Pertencendo ao álbum “Histórias da minha área” de ano de 2020, a faixa “Hoje Não” nos apresenta o Djonga dos dias de hoje, uma pessoa que continua vencendo na vida a cada dia, mas que mesmo já possuindo fama e dinheiro ainda tem que conviver com os preconceitos devido a sua cor de pele. No clipe da música, Djonga aparece dentro de um carro de luxo ao lado de um amigo, que no caso é o criador das batidas de suas canções. Com o refrão “tô tirando o pé pra ver se os otário me alcança”, Djonga faz uma alusão a diminuir o seu ritmo de crescimento na vida para pessoas que desmerecem a sua luta, alegando que foi algo fácil, então se realmente é, ele está esperando o alcançarem.
No primeiro verso da canção, Djonga relata algo que de certa forma está acostumado a passar, quando canta: “Tirando lazer de Porsche/Peita da Lost e tudo/Movimento suspeito, pediram pra encostar”, referindo-se às abordagens policiais que sofre mesmo estando em um carro de luxo e utilizando roupas caras e que se fosse uma pessoa branca em seu lugar, não teria sido parado. Em seguida, a canção torna-se um breve diálogo entre o cantor e o policial que o aborda, nos seguintes versos: “Só pode ser brincadeira/Começa a perguntar/Tem coisa errada na fita/Filhão, cê tá com quem?” e o rapper logo responde: “Sou eu por eu, doutor/Sei, parece conto de fadas”, e em seguida ele fala uma das realidades atualmente, quando canta: “Vai no histórico do Mac ver quem seu filho ama/Achou mesmo que o herói dele ia ser alguém de farda?”, fazendo referência ao consumo do rap por parte da elite brasileira. Ainda neste discurso, ele faz uma outra referência, desta vez sobre as filhas que admiram os rappers ao mesmo tempo em que denuncia a violência que leva ao genocídio do povo negro ao cantar: “É que enquanto o doutor capota os de raça no soco/Ela tá falando que ama ver um
preto no topo/Imagina seu moço, neto com esse biotipo/O mais fácil é eliminar todos esses garotos”.

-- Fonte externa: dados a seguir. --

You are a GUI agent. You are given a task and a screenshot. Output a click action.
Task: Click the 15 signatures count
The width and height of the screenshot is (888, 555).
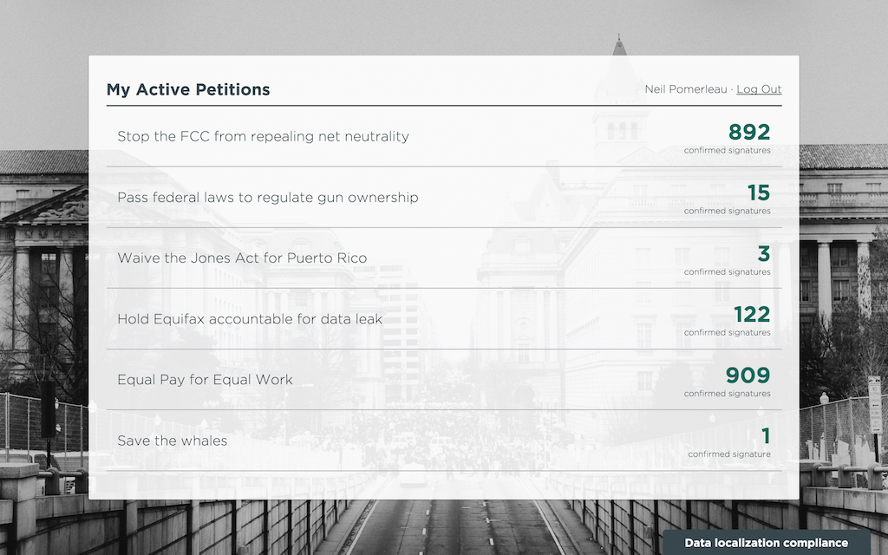point(759,193)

No decorrer da canção, há um verso em que Djonga mostra indignação com os inúmeros casos de violência policial, ao cantar: “Me perguntam se eu não me arrependo do que tenho dito/Mas não se arrependem de de Jennifers, Kauãs e Ágathas”, fazendo referência a crianças que foram mortas pelas forças policiais no Brasil.
Desvinculando sua imagem que de uma sociedade racista está sempre ligada ao crime, Djonga brinca com um artigo do código penal quando canta: “1-7-1 pra mim não é mais crime, seu guarda/É o número em milhões de streamings no meu Spotify” e também faz uma analogia as armas que matam seus semelhantes, ao dizer: “Quer me matar com G3 mas você paga 3G/Pros seus menor me ouvir na rua quando tiver sem wi-fi”, fazendo uma referência a um fuzil e ao inverter o nome da arma de fogo, torna-se a internet que temos quando estamos fora de casa, utilizada para dar streamings em sua música nas plataformas digitais.
Durante todo o videoclipe da canção, aparece uma garotinha que faz o papel da menina Ágatha, assassinada por um policial na comunidade da Fazendinha no estado do Rio de Janeiro, um dos casos recentes mais chocantes. Porém, no final do clipe temos uma reconstituição do caso, onde ao invés de ser mostrado o trágico fim da menina, o clipe nos mostra os verdadeiros responsáveis estirados no chão devido a revolta popular.
“Hoje Não” é uma das músicas do álbum onde realmente dá para perceber uma história sendo contada, ao mesmo tempo em que passa uma mensagem de revolta e de fatos que acontecem no cotidiano do cantor, que não é apenas a realidade dele, mas também de outros negros que são bem sucedidos, que mesmo tendo ascendido socialmente, ainda continuam na mira das armas por sua cor de pele, o que é representado no videoclipe a todo momento em que o cantor aparece.